Reproduce each of the following records without any deviation.

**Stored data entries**

· · · · ·

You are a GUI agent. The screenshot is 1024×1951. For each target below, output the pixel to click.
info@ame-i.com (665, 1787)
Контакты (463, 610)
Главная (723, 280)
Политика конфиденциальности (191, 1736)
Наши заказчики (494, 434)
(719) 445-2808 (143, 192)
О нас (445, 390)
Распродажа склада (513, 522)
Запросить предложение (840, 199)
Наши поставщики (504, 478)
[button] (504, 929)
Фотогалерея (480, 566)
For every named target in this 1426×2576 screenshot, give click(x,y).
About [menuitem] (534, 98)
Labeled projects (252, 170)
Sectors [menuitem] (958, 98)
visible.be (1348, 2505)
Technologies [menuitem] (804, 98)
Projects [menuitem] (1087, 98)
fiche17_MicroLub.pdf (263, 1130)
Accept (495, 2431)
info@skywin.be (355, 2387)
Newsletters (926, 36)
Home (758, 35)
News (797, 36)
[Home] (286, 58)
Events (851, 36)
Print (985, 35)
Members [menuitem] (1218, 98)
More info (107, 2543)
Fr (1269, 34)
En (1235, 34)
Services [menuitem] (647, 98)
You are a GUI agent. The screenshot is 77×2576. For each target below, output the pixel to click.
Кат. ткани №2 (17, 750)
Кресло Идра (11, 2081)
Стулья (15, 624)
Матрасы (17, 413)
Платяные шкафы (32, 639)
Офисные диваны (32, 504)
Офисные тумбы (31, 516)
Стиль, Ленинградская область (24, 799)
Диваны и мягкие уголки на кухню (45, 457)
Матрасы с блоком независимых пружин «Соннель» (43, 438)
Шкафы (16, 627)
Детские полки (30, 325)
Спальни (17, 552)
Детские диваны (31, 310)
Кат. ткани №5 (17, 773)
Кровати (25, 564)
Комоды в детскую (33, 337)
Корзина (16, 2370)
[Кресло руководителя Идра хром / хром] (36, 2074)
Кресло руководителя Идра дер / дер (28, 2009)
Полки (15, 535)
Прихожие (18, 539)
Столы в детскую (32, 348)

· · · · ·

**Expected answer**
You are a GUI agent. The screenshot is 1024×1951. For each target below, output the pixel to click.
info@ame-i.com (665, 1787)
Контакты (463, 610)
Главная (723, 280)
Политика конфиденциальности (191, 1736)
Наши заказчики (494, 434)
(719) 445-2808 (143, 192)
О нас (445, 390)
Распродажа склада (513, 522)
Запросить предложение (840, 199)
Наши поставщики (504, 478)
[button] (504, 929)
Фотогалерея (480, 566)
For every named target in this 1426×2576 screenshot, give click(x,y).
About [menuitem] (534, 98)
Labeled projects (252, 170)
Sectors [menuitem] (958, 98)
visible.be (1348, 2505)
Technologies [menuitem] (804, 98)
Projects [menuitem] (1087, 98)
fiche17_MicroLub.pdf (263, 1130)
Accept (495, 2431)
info@skywin.be (355, 2387)
Newsletters (926, 36)
Home (758, 35)
News (797, 36)
[Home] (286, 58)
Events (851, 36)
Print (985, 35)
Members [menuitem] (1218, 98)
More info (107, 2543)
Fr (1269, 34)
En (1235, 34)
Services [menuitem] (647, 98)
You are a GUI agent. The screenshot is 77×2576. For each target below, output the pixel to click.
Кат. ткани №2 (17, 750)
Кресло Идра (11, 2081)
Стулья (15, 624)
Матрасы (17, 413)
Платяные шкафы (32, 639)
Офисные диваны (32, 504)
Офисные тумбы (31, 516)
Стиль, Ленинградская область (24, 799)
Диваны и мягкие уголки на кухню (45, 457)
Матрасы с блоком независимых пружин «Соннель» (43, 438)
Шкафы (16, 627)
Детские полки (30, 325)
Спальни (17, 552)
Детские диваны (31, 310)
Кат. ткани №5 (17, 773)
Кровати (25, 564)
Комоды в детскую (33, 337)
Корзина (16, 2370)
[Кресло руководителя Идра хром / хром] (36, 2074)
Кресло руководителя Идра дер / дер (28, 2009)
Полки (15, 535)
Прихожие (18, 539)
Столы в детскую (32, 348)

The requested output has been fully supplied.